• **Instructions for the task**: Starting with the first line below, extract each line through the one that contains "Given: Select the", inclusive, excluding pictures.

• **Exercise data**:
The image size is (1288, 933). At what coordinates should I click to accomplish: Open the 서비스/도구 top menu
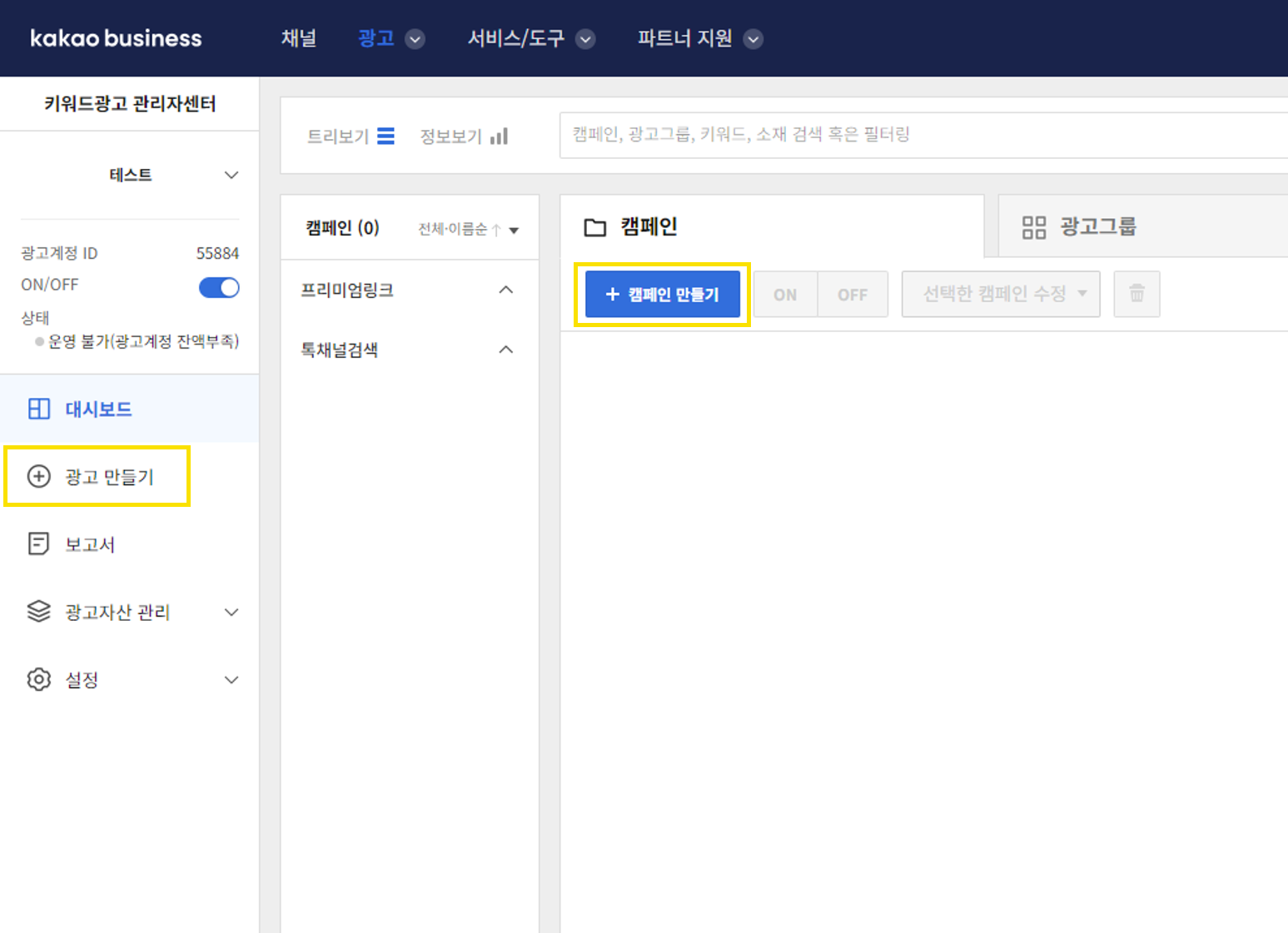pyautogui.click(x=530, y=38)
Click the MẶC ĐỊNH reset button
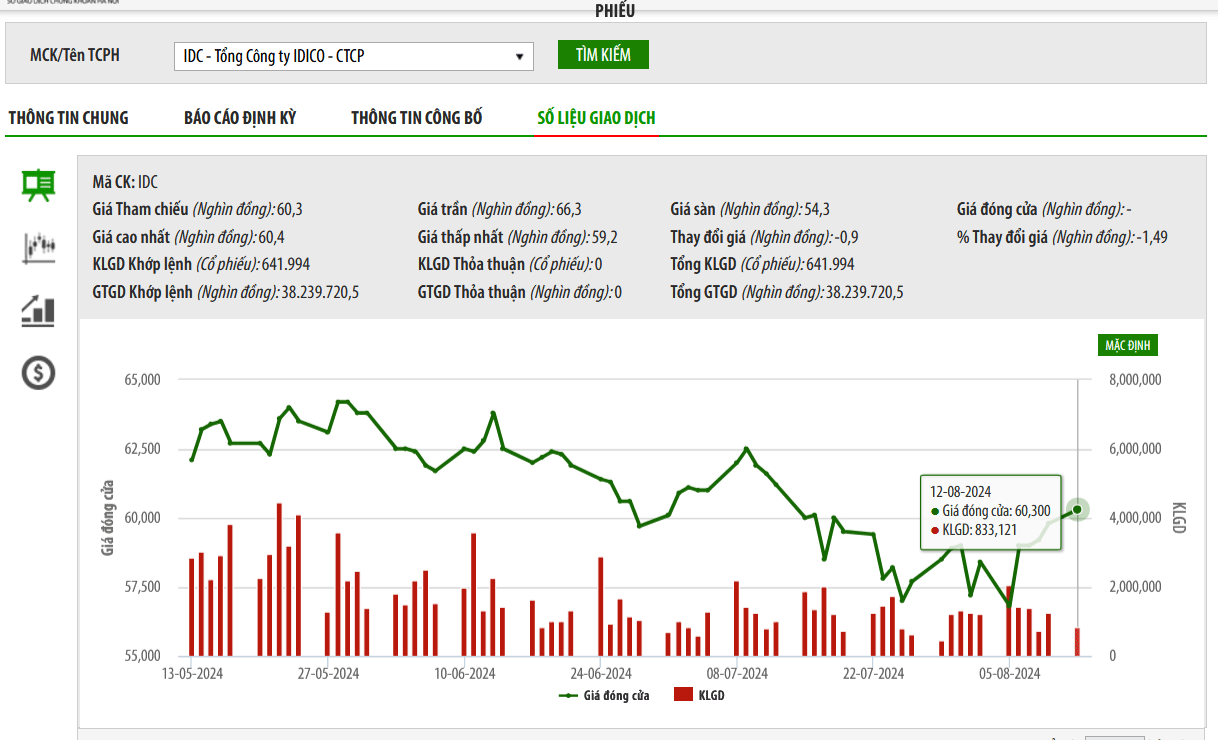The height and width of the screenshot is (740, 1218). click(x=1127, y=346)
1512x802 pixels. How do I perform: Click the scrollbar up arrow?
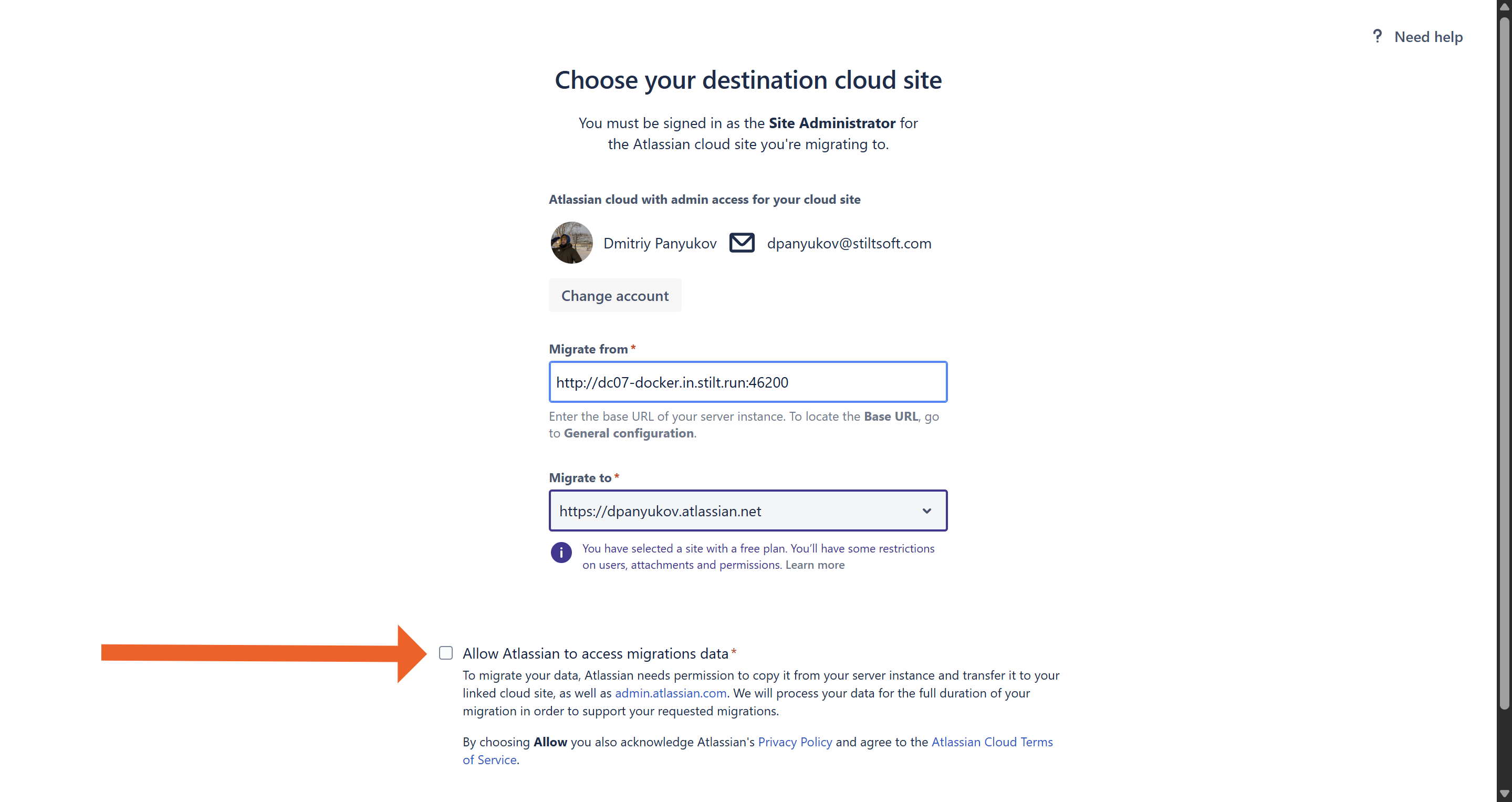click(1504, 7)
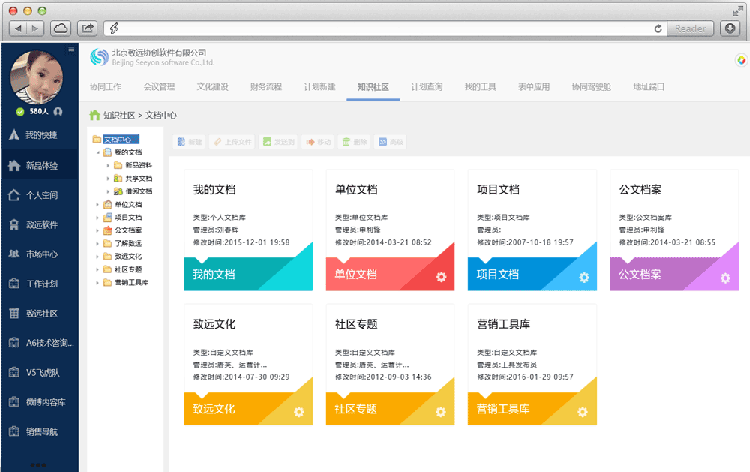Image resolution: width=750 pixels, height=472 pixels.
Task: Click the browser share icon in toolbar
Action: [87, 27]
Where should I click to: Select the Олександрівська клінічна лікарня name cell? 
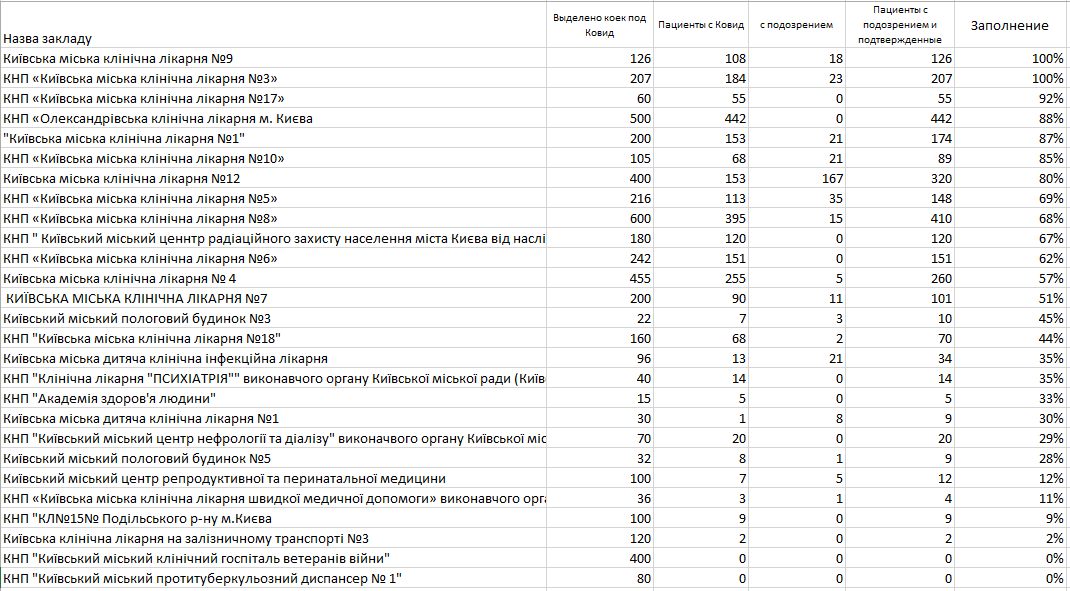[158, 119]
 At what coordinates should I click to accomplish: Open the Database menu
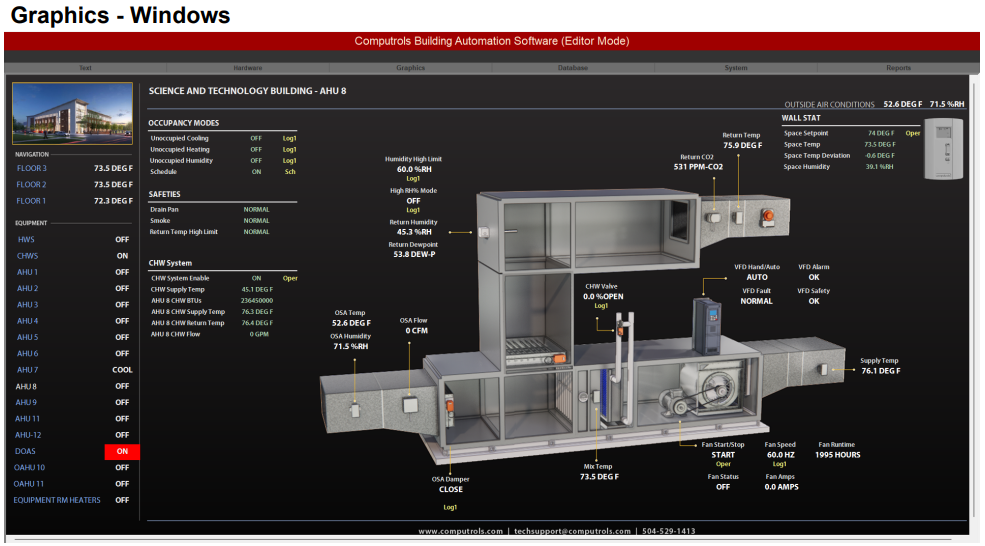(573, 68)
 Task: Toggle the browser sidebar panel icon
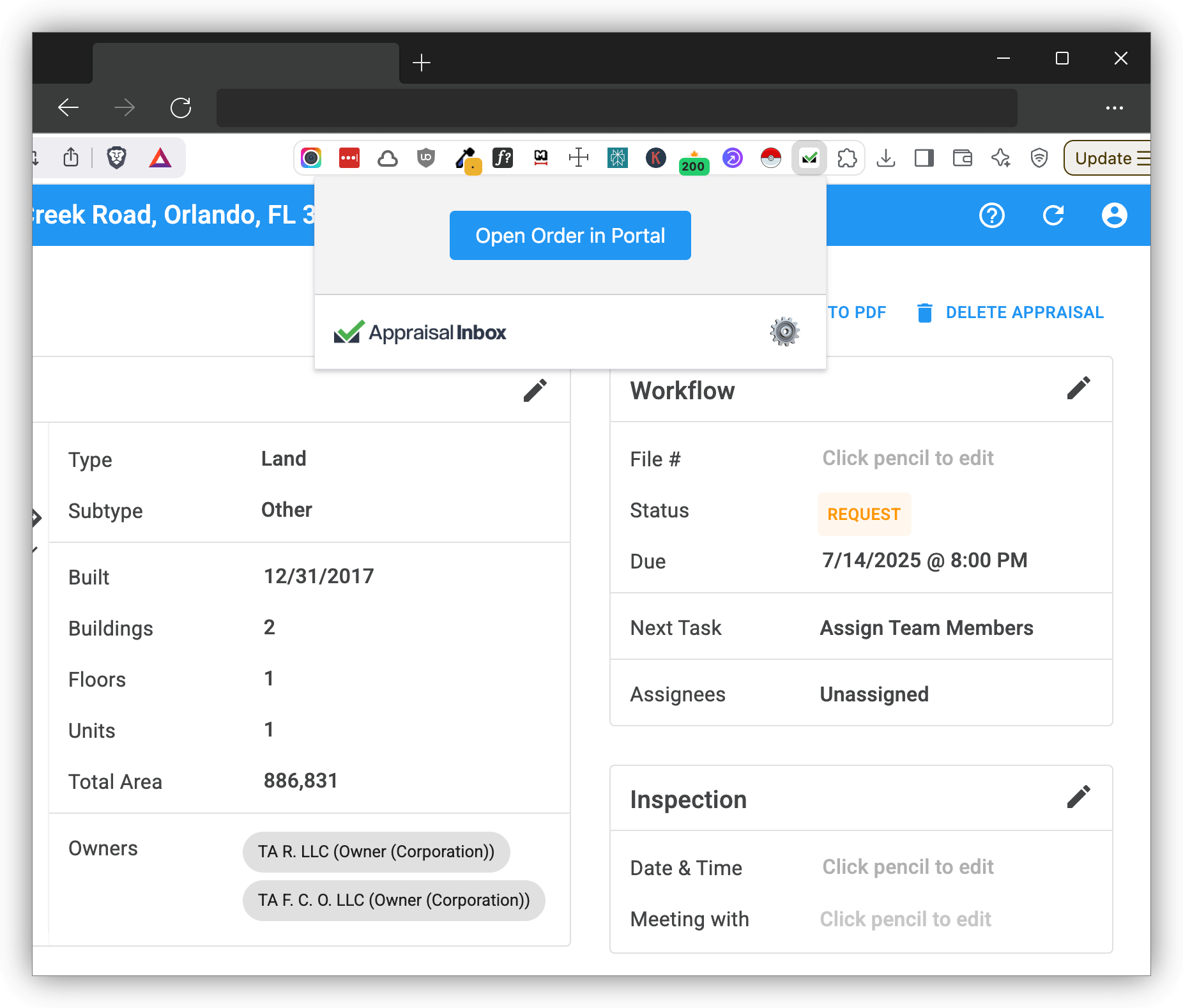(x=924, y=158)
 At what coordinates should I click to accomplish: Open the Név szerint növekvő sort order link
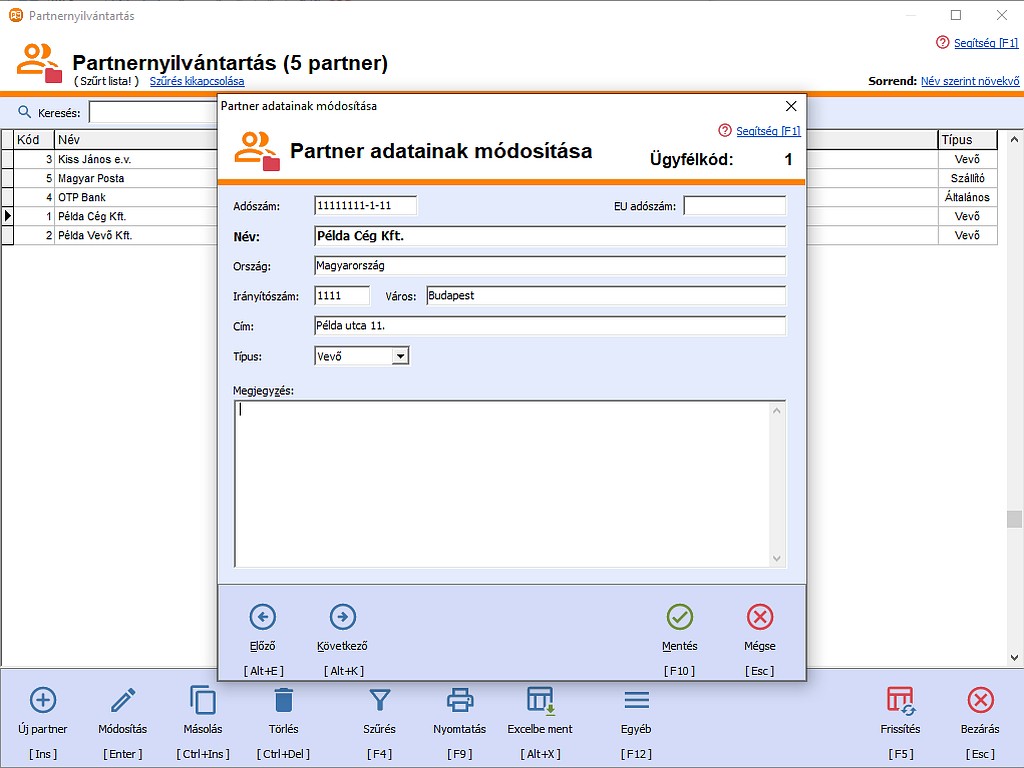coord(969,81)
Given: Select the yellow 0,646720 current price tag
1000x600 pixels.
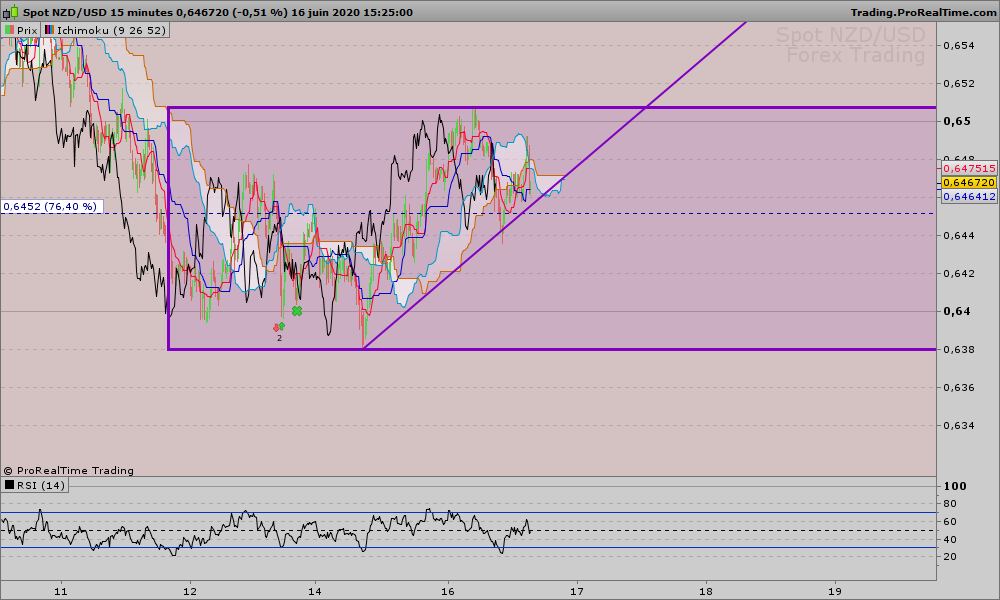Looking at the screenshot, I should coord(969,183).
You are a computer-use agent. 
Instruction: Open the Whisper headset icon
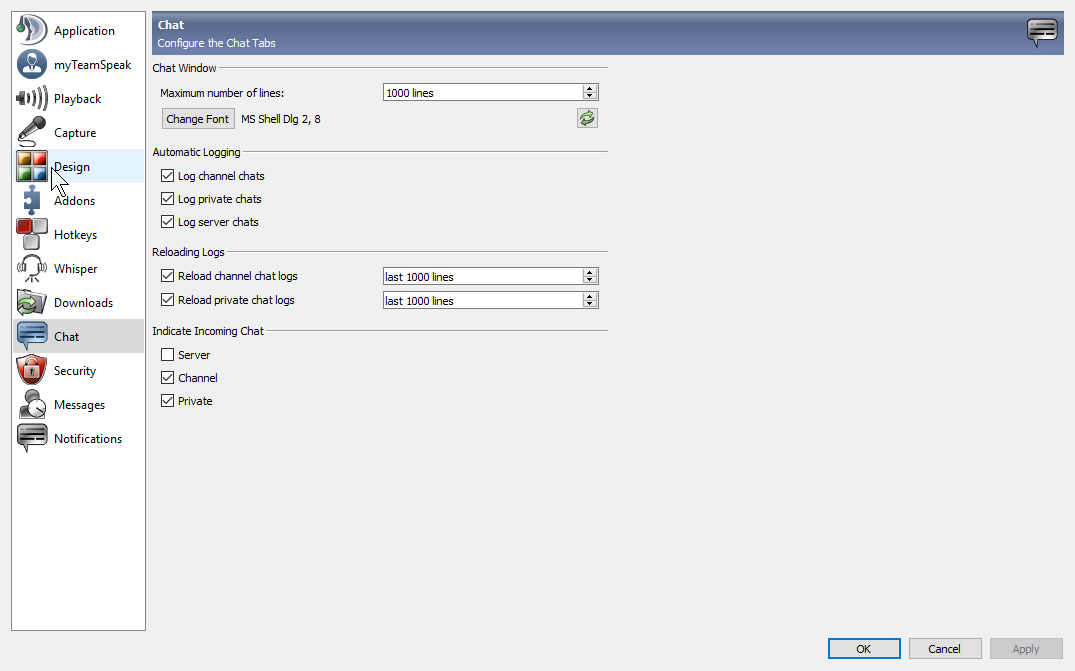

• **Written solution**:
The image size is (1288, 933). At what coordinates should I click to accomplish: Open the 서비스/도구 top menu
pyautogui.click(x=530, y=38)
Click the MẶC ĐỊNH reset button
The height and width of the screenshot is (740, 1218). click(x=1127, y=346)
1512x802 pixels. How do I perform: Click the scrollbar up arrow?
click(1504, 7)
Image resolution: width=750 pixels, height=472 pixels.
Task: Click the browser share icon in toolbar
Action: [87, 27]
Where should I click to: Select the Олександрівська клінічна лікарня name cell? 
[158, 119]
 At what coordinates should I click to accomplish: Open the Database menu
(573, 68)
 Task: Toggle the browser sidebar panel icon
(x=924, y=158)
 At what coordinates should I click to accomplish: Open the Név szerint növekvő sort order link
coord(969,81)
Given: Select the yellow 0,646720 current price tag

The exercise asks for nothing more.